_Required action_
Filter the listing below, keeping only the lines with the word "computer".

_Source data_
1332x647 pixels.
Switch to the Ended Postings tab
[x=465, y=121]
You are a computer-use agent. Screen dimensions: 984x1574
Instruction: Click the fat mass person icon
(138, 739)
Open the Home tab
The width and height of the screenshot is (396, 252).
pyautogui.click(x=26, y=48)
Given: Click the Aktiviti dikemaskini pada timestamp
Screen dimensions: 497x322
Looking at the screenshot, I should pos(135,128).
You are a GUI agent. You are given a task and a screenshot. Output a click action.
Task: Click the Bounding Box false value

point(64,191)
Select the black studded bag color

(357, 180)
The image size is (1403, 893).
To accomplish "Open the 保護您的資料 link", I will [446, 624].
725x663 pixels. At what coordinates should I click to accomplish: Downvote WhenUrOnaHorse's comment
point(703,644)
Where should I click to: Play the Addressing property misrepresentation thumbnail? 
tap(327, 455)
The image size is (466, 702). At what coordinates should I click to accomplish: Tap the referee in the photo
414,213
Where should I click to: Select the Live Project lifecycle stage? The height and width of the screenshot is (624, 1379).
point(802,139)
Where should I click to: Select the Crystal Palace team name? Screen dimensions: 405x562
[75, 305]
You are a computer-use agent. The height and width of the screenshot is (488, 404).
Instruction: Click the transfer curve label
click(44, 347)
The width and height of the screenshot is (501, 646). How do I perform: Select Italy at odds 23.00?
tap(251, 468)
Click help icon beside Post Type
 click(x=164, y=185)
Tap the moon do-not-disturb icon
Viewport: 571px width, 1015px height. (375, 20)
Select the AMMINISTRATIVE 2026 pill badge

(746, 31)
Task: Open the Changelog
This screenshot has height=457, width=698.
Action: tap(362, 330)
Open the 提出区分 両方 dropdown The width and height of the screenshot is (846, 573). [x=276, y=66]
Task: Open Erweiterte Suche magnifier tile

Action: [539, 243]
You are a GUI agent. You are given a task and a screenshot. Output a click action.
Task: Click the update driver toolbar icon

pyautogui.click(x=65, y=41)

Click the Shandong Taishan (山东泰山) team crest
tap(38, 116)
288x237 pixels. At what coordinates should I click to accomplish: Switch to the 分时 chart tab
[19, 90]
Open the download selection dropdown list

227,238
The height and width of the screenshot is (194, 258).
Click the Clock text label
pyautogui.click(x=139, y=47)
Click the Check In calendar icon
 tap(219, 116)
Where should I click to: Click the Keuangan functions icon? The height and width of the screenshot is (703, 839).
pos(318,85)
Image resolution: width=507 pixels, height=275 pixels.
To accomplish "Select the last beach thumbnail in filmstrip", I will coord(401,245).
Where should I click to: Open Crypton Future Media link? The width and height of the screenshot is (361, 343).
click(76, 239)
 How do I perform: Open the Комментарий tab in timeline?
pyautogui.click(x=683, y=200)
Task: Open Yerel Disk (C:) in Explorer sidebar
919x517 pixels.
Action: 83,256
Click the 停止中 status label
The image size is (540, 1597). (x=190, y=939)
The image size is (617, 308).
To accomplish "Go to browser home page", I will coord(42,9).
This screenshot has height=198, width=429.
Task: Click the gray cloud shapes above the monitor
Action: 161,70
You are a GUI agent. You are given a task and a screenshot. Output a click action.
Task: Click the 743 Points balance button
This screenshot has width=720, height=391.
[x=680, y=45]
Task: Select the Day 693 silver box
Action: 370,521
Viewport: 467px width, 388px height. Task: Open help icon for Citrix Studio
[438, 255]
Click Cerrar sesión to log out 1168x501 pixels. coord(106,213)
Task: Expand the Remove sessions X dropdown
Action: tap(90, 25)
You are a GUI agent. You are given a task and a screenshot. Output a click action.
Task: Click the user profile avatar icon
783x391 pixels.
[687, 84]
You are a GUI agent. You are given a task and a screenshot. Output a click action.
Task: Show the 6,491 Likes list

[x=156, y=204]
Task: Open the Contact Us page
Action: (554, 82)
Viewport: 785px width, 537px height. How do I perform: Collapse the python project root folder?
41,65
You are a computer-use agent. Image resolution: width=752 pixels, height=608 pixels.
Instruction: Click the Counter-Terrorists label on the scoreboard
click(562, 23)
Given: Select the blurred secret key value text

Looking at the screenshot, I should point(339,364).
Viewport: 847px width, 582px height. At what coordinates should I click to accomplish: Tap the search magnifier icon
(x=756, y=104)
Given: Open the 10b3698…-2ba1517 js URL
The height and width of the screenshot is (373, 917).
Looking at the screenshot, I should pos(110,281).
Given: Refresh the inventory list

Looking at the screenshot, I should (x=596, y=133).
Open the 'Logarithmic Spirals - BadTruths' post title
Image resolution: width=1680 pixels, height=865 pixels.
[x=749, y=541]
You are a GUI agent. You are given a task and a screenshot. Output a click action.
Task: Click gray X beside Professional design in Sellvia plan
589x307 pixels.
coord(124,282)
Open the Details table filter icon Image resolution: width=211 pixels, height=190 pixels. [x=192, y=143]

_Expected answer_
You are a computer-use agent. Screen dimensions: 984x1574
You are a computer-use agent. The height and width of the screenshot is (488, 404).
You are a computer-use agent. Image resolution: width=752 pixels, height=608 pixels.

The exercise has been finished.